Young mechanic Mo is tasked with maintaining ancient machines that keep a toxic fungal spore at bay from her archipelago home. When they all break down at once, she embarks on a desperate journey to fix them. But coming to the surface also means running into family members – encounters that trigger old resentments. These aren’t apparent from Mo’s stoic expression, but her thoughts are conveyed by Megan Gay’s excellent narration, which flits between a fairytale cadence and a more biting tone. It complements Minute Of Islands’ Belgian-comics aesthetic that at first appears family-friendly until the sight of a whale carcass, intestines spilled all over the shore, tells you otherwise.
A LONG TIME ARCHIPELAGO
The islands you visit are almost all places Mo is familiar with. Objects therefore yield not just observations but instances where you’re prompted to ‘remember’ each island and its inhabitants. They’re essentially narrative collectibles, designed to encourage more thorough exploration for completionists. However, the game’s linear nature means that once you move on from one island, there’s no opportunity to return – except by starting another playthrough.

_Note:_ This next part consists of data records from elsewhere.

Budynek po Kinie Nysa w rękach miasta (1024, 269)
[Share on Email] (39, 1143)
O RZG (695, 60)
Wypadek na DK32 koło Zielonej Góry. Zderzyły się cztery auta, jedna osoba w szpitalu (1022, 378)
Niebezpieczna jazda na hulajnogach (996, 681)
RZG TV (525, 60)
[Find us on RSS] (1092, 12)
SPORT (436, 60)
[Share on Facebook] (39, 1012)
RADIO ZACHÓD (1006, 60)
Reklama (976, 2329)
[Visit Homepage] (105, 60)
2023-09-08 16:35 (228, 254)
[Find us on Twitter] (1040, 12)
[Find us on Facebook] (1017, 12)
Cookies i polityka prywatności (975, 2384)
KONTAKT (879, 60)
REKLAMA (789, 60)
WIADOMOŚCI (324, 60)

Yet while Studio Fizbin’s game serves up some striking visuals that will linger in the memory – often the grotesque kind we’d rather didn’t stick – it’s also often too introspective for its own good. That leaves much of its world a stubborn enigma, such as how there even came to be four giants keeping the cogs of the island’s machines turning while imprisoned underground in the first place. Mechanically speaking, it offers the bare minimum, too. Mo’s special Omni Switch is supposed to be an all-purpose tool for solving puzzles, so it’s disappointing to discover that it essentially amounts to a compass, and that puzzles where you insert it like a lever into a machine before directing an energy current to kickstart another are broadly the same. Occasionally, Mo’s reckless journey through the toxic spores leads to some more hallucinatory sequences, but the platforming elements here are also rudimentary and repetitive.
Nonetheless, Mo’s quest is an intriguing examination of what it means to be a young chosen hero given the burden of saving the world in utterly hopeless circumstances. However, it’s also a reminder that there are no quick fixes, nor should one person bear this responsibility alone. While Minute Of Islands lays this message on rather thickly towards the end, and suffers from rote mechanics, it’s an all-too timely (big) mood piece.